On June 26, Illinois Governor J.B. Pritzker signed Senate Bill 3561, enacting the Buy-Now-Pay-Later Loan Consumer Protection Act, a new law establishing a licensing and regulatory framework for buy now, pay later (BNPL) providers. The Act requires covered providers to obtain a license from the Illinois Department of Financial and Professional Regulation and establishes new requirements governing underwriting, disclosures, servicing, and consumer protections.
The Act reaches more than traditional BNPL lenders by covering certain entities that arrange, facilitate, purchase, or service BNPL loans, while also including anti-evasion provisions for disguised lending arrangements. Although the Act takes effect immediately, covered providers generally have until January 1, 2028, to comply. Specifically, the Act:
- Requires licensing and ongoing regulatory oversight. Covered BNPL providers must obtain and annually renew a license, satisfy financial responsibility and surety bond requirements, and become subject to the Department's examination, reporting, and enforcement authority. Certain entities already licensed under specified Illinois lending statutes are exempt from obtaining a separate BNPL license but must still comply with the Act's substantive requirements.
- Imposes underwriting and repayment standards. Before extending credit, providers must perform reasonable risk-based underwriting, evaluate a consumer's ability to repay, maintain written underwriting policies, and disclose the factors considered during underwriting. The Act also prohibits the use of social network or group creditworthiness data when evaluating borrowers.
- Establishes consumer disclosure and servicing requirements. Providers must disclose key loan terms, maintain procedures for handling billing disputes and merchant refunds, and provide consumers with protections similar to certain credit card dispute rights. The Act also prohibits mandatory automatic payments, limits repeated ACH debit attempts after insufficient funds notifications, and prohibits tips and expedited payment fees.
- Expands enforcement authority over BNPL lending. Covered loans remain subject to the Illinois Predatory Loan Prevention Act's interest rate cap, loans made by unlicensed providers are deemed void, and violations constitute unlawful practices under the Illinois Consumer Fraud and Deceptive Business Practices Act.

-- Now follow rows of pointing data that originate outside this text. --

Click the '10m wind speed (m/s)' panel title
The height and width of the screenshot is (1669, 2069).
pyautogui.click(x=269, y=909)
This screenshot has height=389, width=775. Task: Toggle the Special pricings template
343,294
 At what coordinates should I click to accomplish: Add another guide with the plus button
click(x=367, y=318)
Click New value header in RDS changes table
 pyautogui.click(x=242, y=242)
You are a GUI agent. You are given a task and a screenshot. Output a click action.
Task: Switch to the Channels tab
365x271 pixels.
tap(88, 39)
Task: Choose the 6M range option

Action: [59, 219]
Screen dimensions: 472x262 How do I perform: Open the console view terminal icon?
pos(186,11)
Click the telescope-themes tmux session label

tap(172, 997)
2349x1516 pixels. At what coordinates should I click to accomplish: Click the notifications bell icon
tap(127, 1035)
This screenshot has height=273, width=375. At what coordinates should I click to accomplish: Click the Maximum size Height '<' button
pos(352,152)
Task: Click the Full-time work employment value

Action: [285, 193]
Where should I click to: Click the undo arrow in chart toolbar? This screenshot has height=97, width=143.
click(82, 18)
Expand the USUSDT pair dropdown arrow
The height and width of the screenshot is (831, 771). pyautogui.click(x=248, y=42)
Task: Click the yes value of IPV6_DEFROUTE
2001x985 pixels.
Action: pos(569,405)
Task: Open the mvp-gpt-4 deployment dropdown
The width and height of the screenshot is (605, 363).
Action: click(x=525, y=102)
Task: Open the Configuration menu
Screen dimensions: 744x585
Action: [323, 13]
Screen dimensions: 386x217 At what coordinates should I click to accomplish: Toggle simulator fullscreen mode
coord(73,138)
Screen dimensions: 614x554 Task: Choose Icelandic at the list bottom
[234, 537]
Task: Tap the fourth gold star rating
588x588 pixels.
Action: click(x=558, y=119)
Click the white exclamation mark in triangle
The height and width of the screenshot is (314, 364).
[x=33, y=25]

Putting It Into Practice: Illinois’s enactment follows New York’s recent move to regulate BNPL providers (previously discussed here) and reflects continued momentum toward state-specific oversight of the industry. Companies offering BNPL products should evaluate whether their programs fall within the Act's scope, assess applicable licensing obligations, and begin updating underwriting, servicing, and compliance procedures well before the January 1, 2028 compliance deadline.